The safety of herbal remedies made from the ginger is remarkable. It can be said that almost no modern pharmaceutical products can compete with the range of therapeutic properties displayed by this herb and this does not even include the complete absence of all adverse physical side effects from prolonged use of the herbal remedy. However, when using ginger products during a term of pregnancy and before surgery, patients must be careful about doses and use the herb in moderation at such times. A general safe and preventive dosage of the herbal remedy for the use of the general population can be up to 1 gram a day of the powdered herbal remedy. Dietary use of therapeutic ginger remedies must be gradual and over a long period of time in all cases, as this will ensure the optimal benefits.
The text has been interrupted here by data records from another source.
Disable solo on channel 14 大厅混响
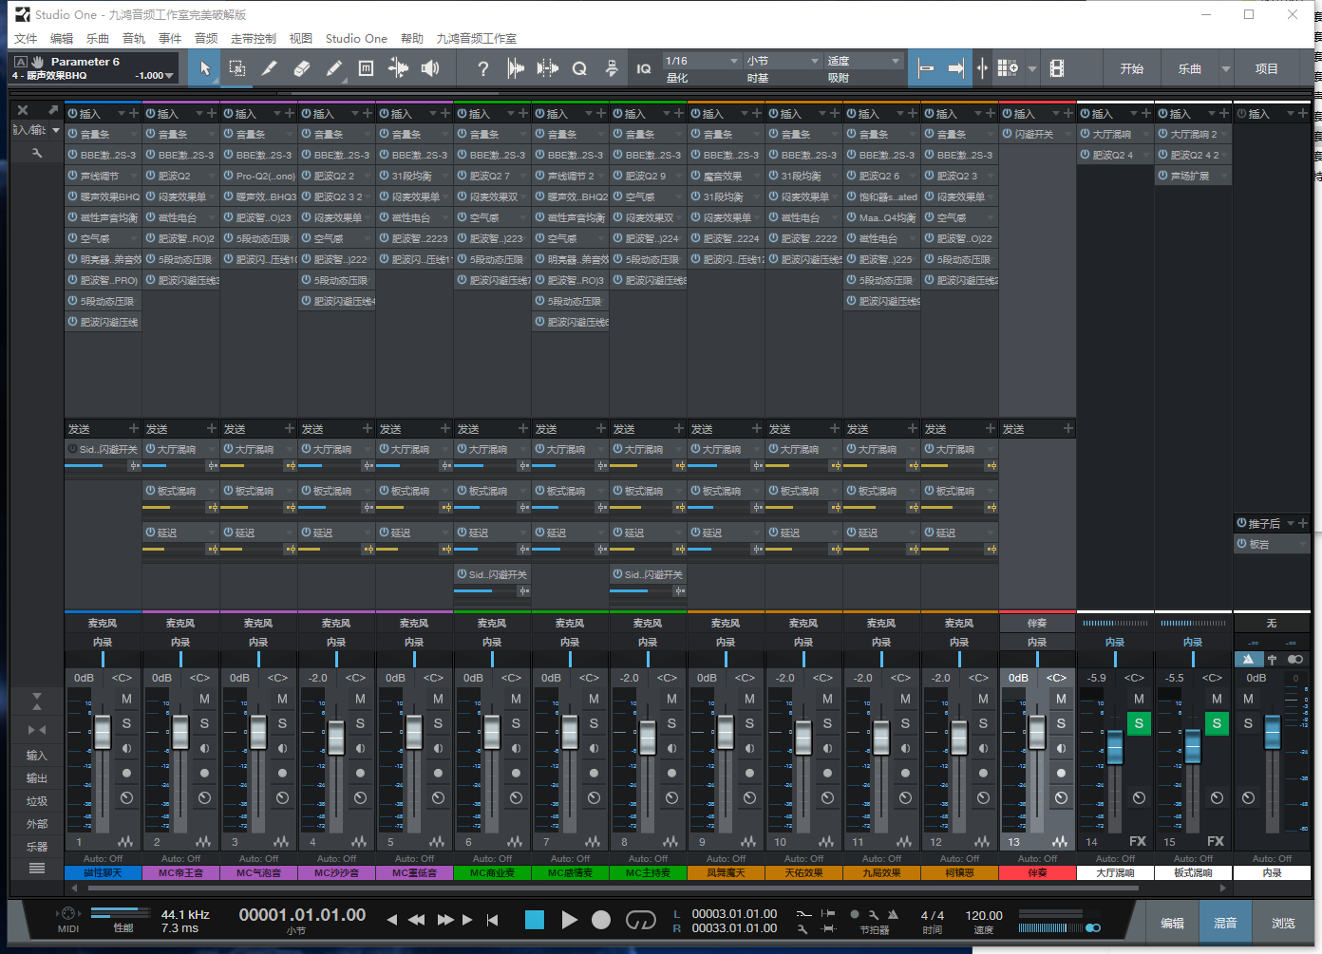This screenshot has height=954, width=1322. click(1139, 723)
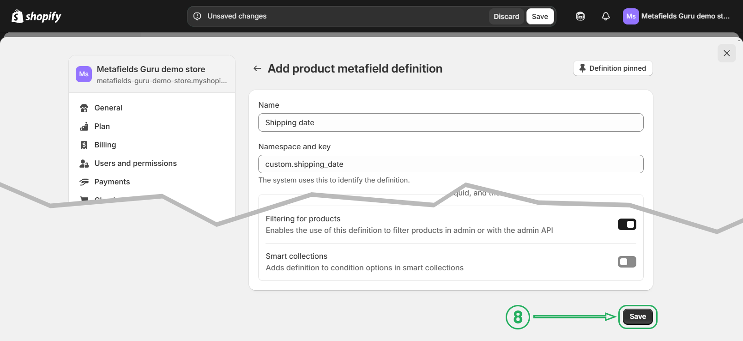Open the Billing settings page
Screen dimensions: 743x341
(105, 145)
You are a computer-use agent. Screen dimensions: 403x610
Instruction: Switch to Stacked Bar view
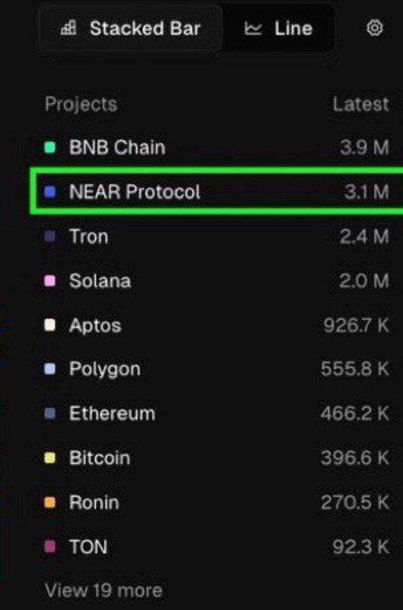point(131,28)
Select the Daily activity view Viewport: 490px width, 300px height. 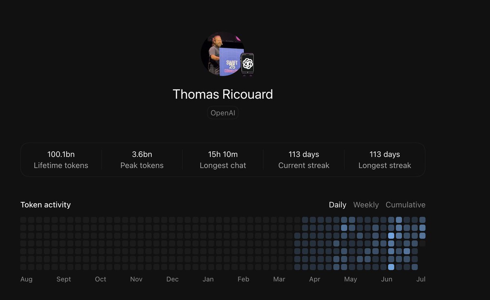tap(338, 205)
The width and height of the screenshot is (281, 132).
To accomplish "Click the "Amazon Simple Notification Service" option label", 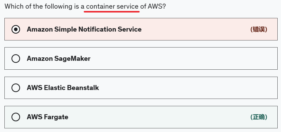I will pos(84,29).
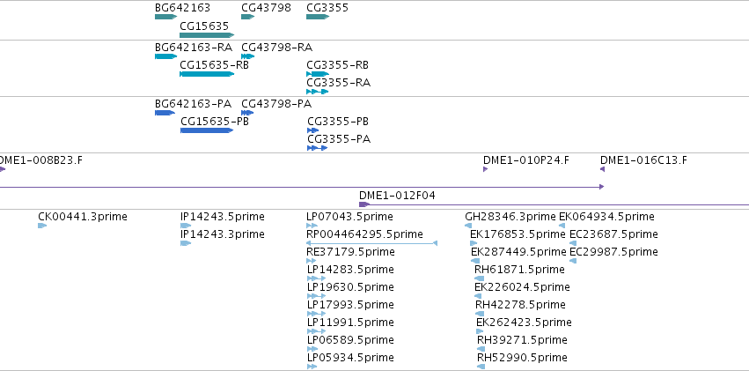Select the CG43798 gene arrow glyph

click(248, 17)
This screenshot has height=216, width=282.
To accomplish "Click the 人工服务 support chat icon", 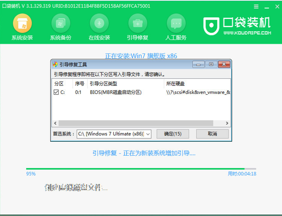I will coord(176,24).
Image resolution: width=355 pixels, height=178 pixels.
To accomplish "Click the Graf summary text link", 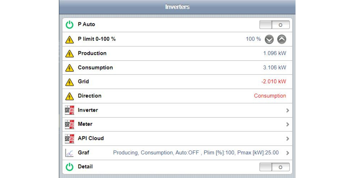I will coord(196,153).
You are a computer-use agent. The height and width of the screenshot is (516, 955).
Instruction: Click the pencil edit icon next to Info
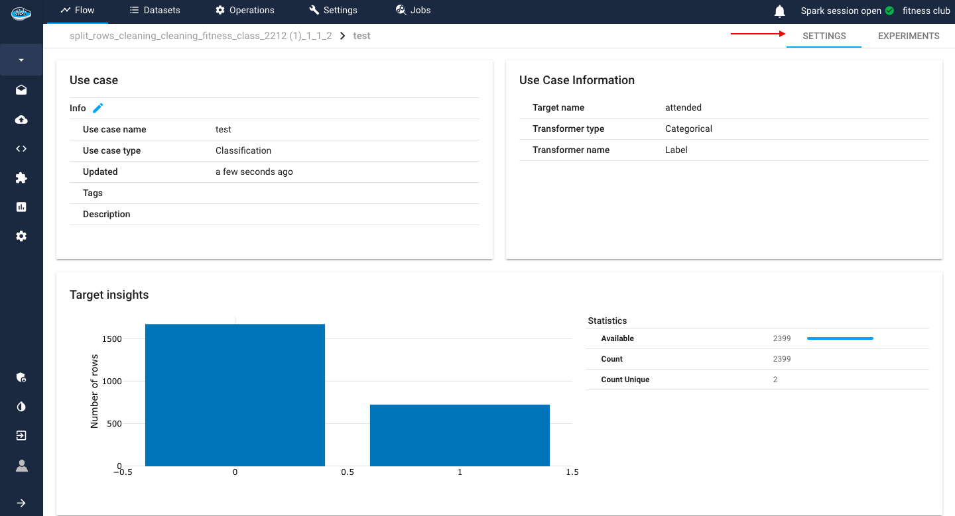click(98, 108)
The quality of the rhizome will also greatly influence the effectiveness of the remedy made from ginger. Organically certified ginger products are the best, as many of the commercial ginger products are normally subjected to many potential levels of chemical contamination, at different stages of the manufacturing process. For regular supplementation, both the fresh and the dry ginger herbal remedies are recommended and these two can even be used in tandem. Though the properties and benefits given by each will be slightly different and both will have specific strengths and weaknesses. Commercially the herbal remedies made from the ginger are available in many forms, which include the fresh and dried forms, ginger syrups, and as herbal capsules and extracts.